▶ [WORK TO COMPLETE]
Your response should consist solely of the records, written out exactly.

▶ [SOURCE MATERIAL]

· · · · · · ·

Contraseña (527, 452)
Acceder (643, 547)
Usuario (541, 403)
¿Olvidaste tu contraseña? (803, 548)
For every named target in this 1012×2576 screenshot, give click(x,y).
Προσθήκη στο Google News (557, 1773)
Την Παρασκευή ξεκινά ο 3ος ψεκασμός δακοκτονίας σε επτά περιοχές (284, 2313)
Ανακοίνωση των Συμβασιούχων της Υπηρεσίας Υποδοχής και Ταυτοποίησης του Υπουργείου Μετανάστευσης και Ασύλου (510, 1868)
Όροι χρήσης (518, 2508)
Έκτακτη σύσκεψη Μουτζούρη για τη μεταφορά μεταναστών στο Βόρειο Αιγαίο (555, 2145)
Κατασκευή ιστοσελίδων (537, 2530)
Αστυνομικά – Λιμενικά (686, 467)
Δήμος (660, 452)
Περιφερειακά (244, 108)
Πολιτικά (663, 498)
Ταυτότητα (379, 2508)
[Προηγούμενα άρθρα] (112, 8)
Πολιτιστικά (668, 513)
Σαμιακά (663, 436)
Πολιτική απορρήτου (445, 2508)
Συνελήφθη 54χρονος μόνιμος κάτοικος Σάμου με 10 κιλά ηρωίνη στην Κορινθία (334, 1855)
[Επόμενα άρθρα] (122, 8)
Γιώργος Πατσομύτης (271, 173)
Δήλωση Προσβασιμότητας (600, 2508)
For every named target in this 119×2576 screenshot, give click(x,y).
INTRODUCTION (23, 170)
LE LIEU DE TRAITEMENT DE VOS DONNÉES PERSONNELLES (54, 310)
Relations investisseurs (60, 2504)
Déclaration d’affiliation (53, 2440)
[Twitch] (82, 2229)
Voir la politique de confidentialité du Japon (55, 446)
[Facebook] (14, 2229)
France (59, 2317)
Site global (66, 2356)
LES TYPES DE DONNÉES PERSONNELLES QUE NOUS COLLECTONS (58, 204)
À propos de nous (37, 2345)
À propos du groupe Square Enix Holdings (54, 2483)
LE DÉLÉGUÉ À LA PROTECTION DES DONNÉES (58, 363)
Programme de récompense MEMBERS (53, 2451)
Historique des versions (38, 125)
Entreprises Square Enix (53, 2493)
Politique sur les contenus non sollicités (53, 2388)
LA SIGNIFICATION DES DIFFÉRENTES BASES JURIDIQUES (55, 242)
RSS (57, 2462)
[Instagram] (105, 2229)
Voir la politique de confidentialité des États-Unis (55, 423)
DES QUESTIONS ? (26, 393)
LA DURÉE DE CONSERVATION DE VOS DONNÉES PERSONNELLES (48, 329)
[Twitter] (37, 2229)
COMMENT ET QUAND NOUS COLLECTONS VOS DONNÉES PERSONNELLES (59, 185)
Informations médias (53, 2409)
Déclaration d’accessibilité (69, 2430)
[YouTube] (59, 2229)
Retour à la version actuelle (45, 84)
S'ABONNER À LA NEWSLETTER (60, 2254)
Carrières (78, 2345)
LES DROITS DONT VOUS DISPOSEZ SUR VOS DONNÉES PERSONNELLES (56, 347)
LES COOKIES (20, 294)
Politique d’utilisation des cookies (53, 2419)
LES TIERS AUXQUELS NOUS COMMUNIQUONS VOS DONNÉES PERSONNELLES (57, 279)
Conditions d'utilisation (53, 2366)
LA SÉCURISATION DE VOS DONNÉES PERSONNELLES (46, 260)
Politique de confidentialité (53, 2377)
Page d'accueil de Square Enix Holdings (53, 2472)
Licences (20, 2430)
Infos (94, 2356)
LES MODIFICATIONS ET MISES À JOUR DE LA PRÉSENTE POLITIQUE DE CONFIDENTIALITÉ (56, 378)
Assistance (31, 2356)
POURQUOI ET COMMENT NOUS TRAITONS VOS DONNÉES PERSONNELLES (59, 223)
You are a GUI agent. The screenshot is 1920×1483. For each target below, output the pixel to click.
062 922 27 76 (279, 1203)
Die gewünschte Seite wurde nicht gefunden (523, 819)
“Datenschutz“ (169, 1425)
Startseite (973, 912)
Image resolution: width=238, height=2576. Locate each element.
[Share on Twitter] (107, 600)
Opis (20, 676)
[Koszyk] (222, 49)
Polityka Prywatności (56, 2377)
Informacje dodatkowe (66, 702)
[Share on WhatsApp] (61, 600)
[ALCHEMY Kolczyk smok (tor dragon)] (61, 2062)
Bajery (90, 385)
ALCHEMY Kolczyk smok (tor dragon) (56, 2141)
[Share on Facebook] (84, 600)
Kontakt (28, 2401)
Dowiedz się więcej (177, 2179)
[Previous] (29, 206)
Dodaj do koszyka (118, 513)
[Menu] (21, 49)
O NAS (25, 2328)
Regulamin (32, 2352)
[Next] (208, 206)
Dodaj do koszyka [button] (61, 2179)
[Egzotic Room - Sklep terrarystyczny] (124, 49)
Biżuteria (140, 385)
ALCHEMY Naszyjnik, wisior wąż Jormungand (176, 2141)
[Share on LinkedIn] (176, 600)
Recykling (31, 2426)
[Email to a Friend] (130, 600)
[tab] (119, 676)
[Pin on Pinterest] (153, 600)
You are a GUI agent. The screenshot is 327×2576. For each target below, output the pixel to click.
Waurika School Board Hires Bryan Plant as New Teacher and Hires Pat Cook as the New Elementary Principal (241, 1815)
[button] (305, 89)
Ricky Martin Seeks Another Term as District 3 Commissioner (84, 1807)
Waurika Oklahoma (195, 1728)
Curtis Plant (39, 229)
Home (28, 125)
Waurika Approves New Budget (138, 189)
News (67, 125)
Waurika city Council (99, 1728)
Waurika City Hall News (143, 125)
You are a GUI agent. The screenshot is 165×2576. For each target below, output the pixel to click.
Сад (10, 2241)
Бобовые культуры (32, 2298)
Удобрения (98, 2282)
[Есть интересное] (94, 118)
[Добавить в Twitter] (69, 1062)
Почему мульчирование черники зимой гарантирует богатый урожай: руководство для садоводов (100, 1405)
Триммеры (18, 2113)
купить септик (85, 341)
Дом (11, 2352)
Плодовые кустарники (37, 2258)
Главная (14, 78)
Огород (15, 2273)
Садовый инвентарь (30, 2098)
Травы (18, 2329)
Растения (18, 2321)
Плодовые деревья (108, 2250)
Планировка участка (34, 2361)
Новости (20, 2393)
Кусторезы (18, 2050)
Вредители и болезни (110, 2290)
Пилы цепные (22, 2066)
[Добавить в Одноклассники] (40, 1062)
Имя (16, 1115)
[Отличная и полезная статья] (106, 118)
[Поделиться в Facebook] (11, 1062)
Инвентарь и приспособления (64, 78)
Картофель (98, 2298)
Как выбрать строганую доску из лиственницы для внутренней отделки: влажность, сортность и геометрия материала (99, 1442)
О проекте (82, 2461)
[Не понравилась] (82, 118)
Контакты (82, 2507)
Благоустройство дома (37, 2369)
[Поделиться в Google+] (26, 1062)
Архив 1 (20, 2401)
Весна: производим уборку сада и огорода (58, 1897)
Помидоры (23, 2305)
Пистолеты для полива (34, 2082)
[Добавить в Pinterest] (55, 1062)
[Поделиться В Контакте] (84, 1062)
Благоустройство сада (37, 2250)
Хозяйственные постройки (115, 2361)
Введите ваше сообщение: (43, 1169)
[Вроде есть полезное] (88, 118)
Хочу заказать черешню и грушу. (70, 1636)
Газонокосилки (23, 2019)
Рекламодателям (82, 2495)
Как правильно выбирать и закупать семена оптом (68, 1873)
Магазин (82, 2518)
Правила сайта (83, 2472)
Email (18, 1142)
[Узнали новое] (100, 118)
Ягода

· · · · · · ·

▶ [REPLY TO THE EXERCISE]
Contraseña (527, 452)
Acceder (643, 547)
Usuario (541, 403)
¿Olvidaste tu contraseña? (803, 548)
For every named target in this 1012×2576 screenshot, give click(x,y).
Προσθήκη στο Google News (557, 1773)
Την Παρασκευή ξεκινά ο 3ος ψεκασμός δακοκτονίας σε επτά περιοχές (284, 2313)
Ανακοίνωση των Συμβασιούχων της Υπηρεσίας Υποδοχής και Ταυτοποίησης του Υπουργείου Μετανάστευσης και Ασύλου (510, 1868)
Όροι χρήσης (518, 2508)
Έκτακτη σύσκεψη Μουτζούρη για τη μεταφορά μεταναστών στο Βόρειο Αιγαίο (555, 2145)
Κατασκευή ιστοσελίδων (537, 2530)
Αστυνομικά – Λιμενικά (686, 467)
Δήμος (660, 452)
Περιφερειακά (244, 108)
Πολιτικά (663, 498)
Ταυτότητα (379, 2508)
[Προηγούμενα άρθρα] (112, 8)
Πολιτιστικά (668, 513)
Σαμιακά (663, 436)
Πολιτική απορρήτου (445, 2508)
Συνελήφθη 54χρονος μόνιμος κάτοικος Σάμου με 10 κιλά ηρωίνη στην Κορινθία (334, 1855)
[Επόμενα άρθρα] (122, 8)
Γιώργος Πατσομύτης (271, 173)
Δήλωση Προσβασιμότητας (600, 2508)
For every named target in this 119×2576 screenshot, give click(x,y).
INTRODUCTION (23, 170)
LE LIEU DE TRAITEMENT DE VOS DONNÉES PERSONNELLES (54, 310)
Relations investisseurs (60, 2504)
Déclaration d’affiliation (53, 2440)
[Twitch] (82, 2229)
Voir la politique de confidentialité du Japon (55, 446)
[Facebook] (14, 2229)
France (59, 2317)
Site global (66, 2356)
LES TYPES DE DONNÉES PERSONNELLES QUE NOUS COLLECTONS (58, 204)
À propos de nous (37, 2345)
À propos du groupe Square Enix Holdings (54, 2483)
LE DÉLÉGUÉ À LA PROTECTION DES DONNÉES (58, 363)
Programme de récompense MEMBERS (53, 2451)
Historique des versions (38, 125)
Entreprises Square Enix (53, 2493)
Politique sur les contenus non sollicités (53, 2388)
LA SIGNIFICATION DES DIFFÉRENTES BASES JURIDIQUES (55, 242)
RSS (57, 2462)
[Instagram] (105, 2229)
Voir la politique de confidentialité des États-Unis (55, 423)
DES QUESTIONS ? (26, 393)
LA DURÉE DE CONSERVATION DE VOS DONNÉES PERSONNELLES (48, 329)
[Twitter] (37, 2229)
COMMENT ET QUAND NOUS COLLECTONS VOS DONNÉES PERSONNELLES (59, 185)
Informations médias (53, 2409)
Déclaration d’accessibilité (69, 2430)
[YouTube] (59, 2229)
Retour à la version actuelle (45, 84)
S'ABONNER À LA NEWSLETTER (60, 2254)
Carrières (78, 2345)
LES DROITS DONT VOUS DISPOSEZ SUR VOS DONNÉES PERSONNELLES (56, 347)
LES COOKIES (20, 294)
Politique d’utilisation des cookies (53, 2419)
LES TIERS AUXQUELS NOUS COMMUNIQUONS VOS DONNÉES PERSONNELLES (57, 279)
Conditions d'utilisation (53, 2366)
LA SÉCURISATION DE VOS DONNÉES PERSONNELLES (46, 260)
Politique de confidentialité (53, 2377)
Page d'accueil de Square Enix Holdings (53, 2472)
Licences (20, 2430)
Infos (94, 2356)
LES MODIFICATIONS ET MISES À JOUR DE LA PRÉSENTE POLITIQUE DE CONFIDENTIALITÉ (56, 378)
Assistance (31, 2356)
POURQUOI ET COMMENT NOUS TRAITONS VOS DONNÉES PERSONNELLES (59, 223)
You are a GUI agent. The screenshot is 1920×1483. For each target below, output the pixel to click.
062 922 27 76 (279, 1203)
Die gewünschte Seite wurde nicht gefunden (523, 819)
“Datenschutz“ (169, 1425)
Startseite (973, 912)
Image resolution: width=238, height=2576. Locate each element.
[Share on Twitter] (107, 600)
Opis (20, 676)
[Koszyk] (222, 49)
Polityka Prywatności (56, 2377)
Informacje dodatkowe (66, 702)
[Share on WhatsApp] (61, 600)
[ALCHEMY Kolczyk smok (tor dragon)] (61, 2062)
Bajery (90, 385)
ALCHEMY Kolczyk smok (tor dragon) (56, 2141)
[Share on Facebook] (84, 600)
Kontakt (28, 2401)
Dowiedz się więcej (177, 2179)
[Previous] (29, 206)
Dodaj do koszyka (118, 513)
[Menu] (21, 49)
O NAS (25, 2328)
Regulamin (32, 2352)
[Next] (208, 206)
Dodaj do koszyka [button] (61, 2179)
[Egzotic Room - Sklep terrarystyczny] (124, 49)
Biżuteria (140, 385)
ALCHEMY Naszyjnik, wisior wąż Jormungand (176, 2141)
[Share on LinkedIn] (176, 600)
Recykling (31, 2426)
[Email to a Friend] (130, 600)
[tab] (119, 676)
[Pin on Pinterest] (153, 600)
You are a GUI agent. The screenshot is 327×2576. For each target below, output the pixel to click.
Waurika School Board Hires Bryan Plant as New Teacher and Hires Pat Cook as the New Elementary Principal (241, 1815)
[button] (305, 89)
Ricky Martin Seeks Another Term as District 3 Commissioner (84, 1807)
Waurika Oklahoma (195, 1728)
Curtis Plant (39, 229)
Home (28, 125)
Waurika Approves New Budget (138, 189)
News (67, 125)
Waurika city Council (99, 1728)
Waurika City Hall News (143, 125)
You are a GUI agent. The screenshot is 165×2576. For each target below, output the pixel to click.
Сад (10, 2241)
Бобовые культуры (32, 2298)
Удобрения (98, 2282)
[Есть интересное] (94, 118)
[Добавить в Twitter] (69, 1062)
Почему мульчирование черники зимой гарантирует богатый урожай: руководство для садоводов (100, 1405)
Триммеры (18, 2113)
купить септик (85, 341)
Дом (11, 2352)
Плодовые кустарники (37, 2258)
Главная (14, 78)
Огород (15, 2273)
Садовый инвентарь (30, 2098)
Травы (18, 2329)
Растения (18, 2321)
Плодовые деревья (108, 2250)
Планировка участка (34, 2361)
Новости (20, 2393)
Кусторезы (18, 2050)
Вредители и болезни (110, 2290)
Пилы цепные (22, 2066)
[Добавить в Одноклассники] (40, 1062)
Имя (16, 1115)
[Отличная и полезная статья] (106, 118)
[Поделиться в Facebook] (11, 1062)
Инвентарь и приспособления (64, 78)
Картофель (98, 2298)
Как выбрать строганую доску из лиственницы для внутренней отделки: влажность, сортность и геометрия материала (99, 1442)
О проекте (82, 2461)
[Не понравилась] (82, 118)
Контакты (82, 2507)
Благоустройство дома (37, 2369)
[Поделиться в Google+] (26, 1062)
Архив 1 (20, 2401)
Весна: производим уборку сада и огорода (58, 1897)
Помидоры (23, 2305)
Пистолеты для полива (34, 2082)
[Добавить в Pinterest] (55, 1062)
[Поделиться В Контакте] (84, 1062)
Благоустройство сада (37, 2250)
Хозяйственные постройки (115, 2361)
Введите ваше сообщение: (43, 1169)
[Вроде есть полезное] (88, 118)
Хочу заказать черешню и грушу. (70, 1636)
Газонокосилки (23, 2019)
Рекламодателям (82, 2495)
Как правильно выбирать и закупать семена оптом (68, 1873)
Магазин (82, 2518)
Правила сайта (83, 2472)
Email (18, 1142)
[Узнали новое] (100, 118)
Ягода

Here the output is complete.